> TO DO
Only one span of the listing below should come back. It runs from the line with "ÅW (623, 2273)" through the line with "Request a Demo [button] (79, 2315)", and each of its lines must be reproduced exactly.

> PROVIDED INFORMATION
= Beginning of Section =

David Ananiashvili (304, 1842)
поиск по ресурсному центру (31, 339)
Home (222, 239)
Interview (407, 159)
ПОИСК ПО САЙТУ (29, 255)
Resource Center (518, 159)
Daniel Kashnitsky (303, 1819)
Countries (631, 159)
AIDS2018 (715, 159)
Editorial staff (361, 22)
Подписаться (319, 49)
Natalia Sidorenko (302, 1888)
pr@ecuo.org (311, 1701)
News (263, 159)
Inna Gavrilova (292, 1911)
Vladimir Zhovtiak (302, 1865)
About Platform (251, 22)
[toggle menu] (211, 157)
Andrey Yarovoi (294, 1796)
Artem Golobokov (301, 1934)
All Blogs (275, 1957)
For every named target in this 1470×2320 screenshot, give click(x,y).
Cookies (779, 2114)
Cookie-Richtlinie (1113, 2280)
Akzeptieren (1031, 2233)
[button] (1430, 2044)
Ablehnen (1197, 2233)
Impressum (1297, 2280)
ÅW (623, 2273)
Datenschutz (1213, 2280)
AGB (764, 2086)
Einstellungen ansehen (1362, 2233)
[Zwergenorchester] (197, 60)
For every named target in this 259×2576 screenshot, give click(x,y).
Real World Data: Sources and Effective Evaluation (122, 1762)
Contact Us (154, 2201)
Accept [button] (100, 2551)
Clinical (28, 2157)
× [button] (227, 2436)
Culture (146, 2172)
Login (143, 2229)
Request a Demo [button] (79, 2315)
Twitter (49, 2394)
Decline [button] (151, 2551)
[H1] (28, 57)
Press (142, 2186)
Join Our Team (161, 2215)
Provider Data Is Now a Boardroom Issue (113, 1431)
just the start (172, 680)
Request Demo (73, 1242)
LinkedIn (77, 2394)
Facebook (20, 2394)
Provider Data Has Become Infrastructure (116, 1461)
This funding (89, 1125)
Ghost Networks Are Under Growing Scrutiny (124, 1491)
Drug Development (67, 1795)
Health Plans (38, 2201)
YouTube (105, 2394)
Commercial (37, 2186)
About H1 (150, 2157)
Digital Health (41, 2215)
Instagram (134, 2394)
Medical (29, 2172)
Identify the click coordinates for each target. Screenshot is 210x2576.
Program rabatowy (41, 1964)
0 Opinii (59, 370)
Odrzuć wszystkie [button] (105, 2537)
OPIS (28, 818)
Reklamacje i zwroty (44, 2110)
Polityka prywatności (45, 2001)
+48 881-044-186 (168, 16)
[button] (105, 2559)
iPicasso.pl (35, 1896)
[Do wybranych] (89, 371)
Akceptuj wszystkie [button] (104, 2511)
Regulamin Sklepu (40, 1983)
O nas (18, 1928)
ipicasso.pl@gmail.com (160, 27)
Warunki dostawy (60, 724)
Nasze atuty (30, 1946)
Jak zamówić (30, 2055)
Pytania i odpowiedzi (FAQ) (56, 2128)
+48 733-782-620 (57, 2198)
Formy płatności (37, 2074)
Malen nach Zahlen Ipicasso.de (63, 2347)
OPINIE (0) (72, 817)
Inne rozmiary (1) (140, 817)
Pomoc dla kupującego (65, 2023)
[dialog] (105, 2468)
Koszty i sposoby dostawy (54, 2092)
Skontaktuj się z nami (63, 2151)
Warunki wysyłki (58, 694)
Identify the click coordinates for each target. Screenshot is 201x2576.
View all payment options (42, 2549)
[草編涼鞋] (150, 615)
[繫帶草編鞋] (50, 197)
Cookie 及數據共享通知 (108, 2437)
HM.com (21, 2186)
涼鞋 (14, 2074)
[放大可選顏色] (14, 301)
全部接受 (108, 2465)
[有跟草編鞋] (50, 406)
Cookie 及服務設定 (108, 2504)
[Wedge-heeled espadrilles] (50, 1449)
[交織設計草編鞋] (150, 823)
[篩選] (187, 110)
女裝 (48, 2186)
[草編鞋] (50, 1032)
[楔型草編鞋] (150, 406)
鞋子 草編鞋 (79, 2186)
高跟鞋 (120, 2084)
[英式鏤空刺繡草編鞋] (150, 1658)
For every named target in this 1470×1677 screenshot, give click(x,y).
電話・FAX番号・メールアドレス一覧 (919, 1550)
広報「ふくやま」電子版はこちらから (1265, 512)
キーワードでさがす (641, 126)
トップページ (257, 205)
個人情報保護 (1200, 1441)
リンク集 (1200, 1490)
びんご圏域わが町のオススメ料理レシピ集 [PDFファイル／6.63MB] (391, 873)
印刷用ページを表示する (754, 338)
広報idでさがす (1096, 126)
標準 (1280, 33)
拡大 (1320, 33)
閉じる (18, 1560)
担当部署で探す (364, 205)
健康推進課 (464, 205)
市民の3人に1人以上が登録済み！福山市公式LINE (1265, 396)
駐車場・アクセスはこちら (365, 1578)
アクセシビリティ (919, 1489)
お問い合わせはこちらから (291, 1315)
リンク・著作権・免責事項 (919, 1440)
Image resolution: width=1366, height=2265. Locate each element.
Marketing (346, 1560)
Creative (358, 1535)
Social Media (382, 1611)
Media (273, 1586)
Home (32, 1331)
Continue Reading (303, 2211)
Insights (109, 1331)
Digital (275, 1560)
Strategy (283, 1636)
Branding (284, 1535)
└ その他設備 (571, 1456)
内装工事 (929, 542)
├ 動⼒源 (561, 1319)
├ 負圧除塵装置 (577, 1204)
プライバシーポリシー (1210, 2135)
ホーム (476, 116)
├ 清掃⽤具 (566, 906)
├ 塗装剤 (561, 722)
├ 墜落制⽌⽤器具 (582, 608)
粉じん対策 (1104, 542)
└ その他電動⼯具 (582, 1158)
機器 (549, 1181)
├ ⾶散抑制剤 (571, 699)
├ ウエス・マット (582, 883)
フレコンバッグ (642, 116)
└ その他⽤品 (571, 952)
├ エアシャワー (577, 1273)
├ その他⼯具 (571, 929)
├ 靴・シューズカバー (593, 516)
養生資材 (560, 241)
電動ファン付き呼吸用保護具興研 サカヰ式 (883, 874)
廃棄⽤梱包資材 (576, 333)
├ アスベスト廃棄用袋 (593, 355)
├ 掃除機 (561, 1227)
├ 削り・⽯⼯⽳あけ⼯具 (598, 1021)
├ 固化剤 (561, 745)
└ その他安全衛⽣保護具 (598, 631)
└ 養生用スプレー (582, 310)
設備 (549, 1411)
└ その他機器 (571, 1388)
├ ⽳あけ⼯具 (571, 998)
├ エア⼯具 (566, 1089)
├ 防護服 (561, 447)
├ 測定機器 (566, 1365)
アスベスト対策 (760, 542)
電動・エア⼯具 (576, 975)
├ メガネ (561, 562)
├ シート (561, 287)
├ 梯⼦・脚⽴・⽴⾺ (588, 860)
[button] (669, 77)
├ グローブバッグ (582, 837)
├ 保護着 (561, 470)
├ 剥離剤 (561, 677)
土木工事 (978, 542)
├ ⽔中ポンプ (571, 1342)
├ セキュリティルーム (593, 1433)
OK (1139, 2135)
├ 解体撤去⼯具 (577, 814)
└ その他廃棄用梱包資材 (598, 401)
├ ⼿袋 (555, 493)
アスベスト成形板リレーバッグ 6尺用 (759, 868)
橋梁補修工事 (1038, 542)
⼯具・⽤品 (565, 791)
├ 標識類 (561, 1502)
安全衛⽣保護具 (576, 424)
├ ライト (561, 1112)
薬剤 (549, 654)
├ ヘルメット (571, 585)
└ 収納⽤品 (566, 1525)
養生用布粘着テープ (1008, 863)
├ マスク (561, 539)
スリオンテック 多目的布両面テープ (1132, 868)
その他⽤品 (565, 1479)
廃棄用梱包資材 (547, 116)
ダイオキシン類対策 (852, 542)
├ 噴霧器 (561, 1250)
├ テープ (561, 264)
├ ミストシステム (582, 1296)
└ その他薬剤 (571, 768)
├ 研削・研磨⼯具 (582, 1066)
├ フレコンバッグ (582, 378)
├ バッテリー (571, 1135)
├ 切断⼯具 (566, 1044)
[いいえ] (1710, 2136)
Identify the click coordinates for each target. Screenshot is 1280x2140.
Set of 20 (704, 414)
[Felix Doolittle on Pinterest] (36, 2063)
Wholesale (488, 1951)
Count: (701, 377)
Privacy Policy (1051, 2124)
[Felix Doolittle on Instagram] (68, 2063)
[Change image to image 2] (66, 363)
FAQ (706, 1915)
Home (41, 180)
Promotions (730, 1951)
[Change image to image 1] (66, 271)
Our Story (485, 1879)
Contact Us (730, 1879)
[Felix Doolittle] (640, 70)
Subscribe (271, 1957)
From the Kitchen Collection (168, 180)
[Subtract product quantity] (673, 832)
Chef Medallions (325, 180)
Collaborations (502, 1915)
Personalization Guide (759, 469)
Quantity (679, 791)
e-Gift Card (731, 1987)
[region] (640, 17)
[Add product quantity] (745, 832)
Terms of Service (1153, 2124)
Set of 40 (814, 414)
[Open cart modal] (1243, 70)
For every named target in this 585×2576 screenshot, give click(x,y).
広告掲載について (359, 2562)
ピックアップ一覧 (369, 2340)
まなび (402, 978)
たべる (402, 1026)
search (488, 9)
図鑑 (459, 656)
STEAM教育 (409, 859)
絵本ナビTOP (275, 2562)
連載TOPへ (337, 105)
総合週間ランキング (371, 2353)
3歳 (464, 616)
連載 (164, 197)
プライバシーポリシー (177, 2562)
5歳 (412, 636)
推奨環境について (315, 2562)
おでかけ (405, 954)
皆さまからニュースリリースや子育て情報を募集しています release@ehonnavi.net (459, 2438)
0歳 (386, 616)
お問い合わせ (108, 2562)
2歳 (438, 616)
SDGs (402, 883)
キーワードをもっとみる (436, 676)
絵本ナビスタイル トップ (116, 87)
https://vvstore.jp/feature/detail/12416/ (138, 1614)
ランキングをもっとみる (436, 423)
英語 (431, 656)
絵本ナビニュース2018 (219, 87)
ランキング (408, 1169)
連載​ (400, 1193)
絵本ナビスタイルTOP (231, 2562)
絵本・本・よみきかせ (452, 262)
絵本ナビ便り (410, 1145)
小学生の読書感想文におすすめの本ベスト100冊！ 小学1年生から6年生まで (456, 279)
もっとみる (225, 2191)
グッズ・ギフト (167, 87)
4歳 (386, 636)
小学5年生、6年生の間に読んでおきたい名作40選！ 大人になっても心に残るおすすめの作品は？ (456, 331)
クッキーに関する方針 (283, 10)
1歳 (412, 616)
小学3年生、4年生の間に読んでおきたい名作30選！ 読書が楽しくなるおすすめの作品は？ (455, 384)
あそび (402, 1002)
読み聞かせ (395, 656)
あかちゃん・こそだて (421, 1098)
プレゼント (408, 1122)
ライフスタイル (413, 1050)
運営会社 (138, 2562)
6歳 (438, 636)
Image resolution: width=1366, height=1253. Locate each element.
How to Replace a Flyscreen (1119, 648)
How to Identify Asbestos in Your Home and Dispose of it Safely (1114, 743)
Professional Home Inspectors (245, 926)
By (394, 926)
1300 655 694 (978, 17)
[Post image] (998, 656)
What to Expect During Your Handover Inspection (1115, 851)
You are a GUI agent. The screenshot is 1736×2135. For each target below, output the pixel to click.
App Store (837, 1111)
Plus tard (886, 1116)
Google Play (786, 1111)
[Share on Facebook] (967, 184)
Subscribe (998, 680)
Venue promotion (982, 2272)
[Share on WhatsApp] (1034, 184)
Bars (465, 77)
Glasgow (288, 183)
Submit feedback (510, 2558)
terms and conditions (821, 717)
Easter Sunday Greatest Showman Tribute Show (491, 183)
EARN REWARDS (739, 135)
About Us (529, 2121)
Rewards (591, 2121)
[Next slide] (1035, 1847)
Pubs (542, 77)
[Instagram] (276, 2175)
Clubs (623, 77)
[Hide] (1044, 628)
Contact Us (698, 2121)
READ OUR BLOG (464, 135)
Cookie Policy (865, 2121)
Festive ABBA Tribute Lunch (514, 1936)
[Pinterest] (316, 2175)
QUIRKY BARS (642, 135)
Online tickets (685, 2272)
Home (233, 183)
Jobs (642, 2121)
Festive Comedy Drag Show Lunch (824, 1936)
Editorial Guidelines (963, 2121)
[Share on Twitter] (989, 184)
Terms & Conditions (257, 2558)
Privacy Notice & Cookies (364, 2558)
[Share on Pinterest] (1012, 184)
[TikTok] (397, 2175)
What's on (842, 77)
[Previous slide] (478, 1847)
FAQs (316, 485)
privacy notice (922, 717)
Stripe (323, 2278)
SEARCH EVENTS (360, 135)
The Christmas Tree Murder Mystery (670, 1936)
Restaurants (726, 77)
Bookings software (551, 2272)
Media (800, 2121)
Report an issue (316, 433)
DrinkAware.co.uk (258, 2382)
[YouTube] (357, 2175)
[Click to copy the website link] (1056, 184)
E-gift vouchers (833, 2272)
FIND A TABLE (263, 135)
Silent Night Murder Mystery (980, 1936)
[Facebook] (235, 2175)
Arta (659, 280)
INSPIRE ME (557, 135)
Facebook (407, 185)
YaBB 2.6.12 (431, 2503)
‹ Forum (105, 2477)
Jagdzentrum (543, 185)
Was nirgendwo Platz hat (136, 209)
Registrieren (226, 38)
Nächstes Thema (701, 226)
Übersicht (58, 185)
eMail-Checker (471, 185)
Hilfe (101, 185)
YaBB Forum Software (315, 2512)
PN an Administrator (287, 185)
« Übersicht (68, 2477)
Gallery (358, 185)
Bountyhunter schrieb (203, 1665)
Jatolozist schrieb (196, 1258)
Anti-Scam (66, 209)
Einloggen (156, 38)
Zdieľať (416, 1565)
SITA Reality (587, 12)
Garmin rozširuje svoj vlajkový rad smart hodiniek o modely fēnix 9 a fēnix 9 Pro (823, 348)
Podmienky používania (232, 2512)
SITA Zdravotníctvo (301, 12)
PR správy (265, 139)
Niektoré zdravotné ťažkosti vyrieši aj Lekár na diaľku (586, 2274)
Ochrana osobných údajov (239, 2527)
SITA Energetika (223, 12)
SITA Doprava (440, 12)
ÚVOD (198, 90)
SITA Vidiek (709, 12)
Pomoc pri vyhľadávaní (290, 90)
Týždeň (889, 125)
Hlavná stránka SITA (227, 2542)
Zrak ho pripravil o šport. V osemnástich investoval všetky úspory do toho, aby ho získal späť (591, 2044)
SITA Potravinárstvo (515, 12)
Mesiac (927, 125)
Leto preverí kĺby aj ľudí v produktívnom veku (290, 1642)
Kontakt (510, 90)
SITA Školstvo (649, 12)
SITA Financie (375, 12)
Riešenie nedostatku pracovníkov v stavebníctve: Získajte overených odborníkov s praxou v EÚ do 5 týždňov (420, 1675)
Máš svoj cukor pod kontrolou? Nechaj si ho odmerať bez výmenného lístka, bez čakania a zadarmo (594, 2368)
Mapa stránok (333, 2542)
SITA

= End of Section =

> YOUR RESPONSE
ÅW (623, 2273)
Datenschutz (1213, 2280)
AGB (764, 2086)
Einstellungen ansehen (1362, 2233)
[Zwergenorchester] (197, 60)
For every named target in this 259×2576 screenshot, give click(x,y).
Real World Data: Sources and Effective Evaluation (122, 1762)
Contact Us (154, 2201)
Accept [button] (100, 2551)
Clinical (28, 2157)
× [button] (227, 2436)
Culture (146, 2172)
Login (143, 2229)
Request a Demo [button] (79, 2315)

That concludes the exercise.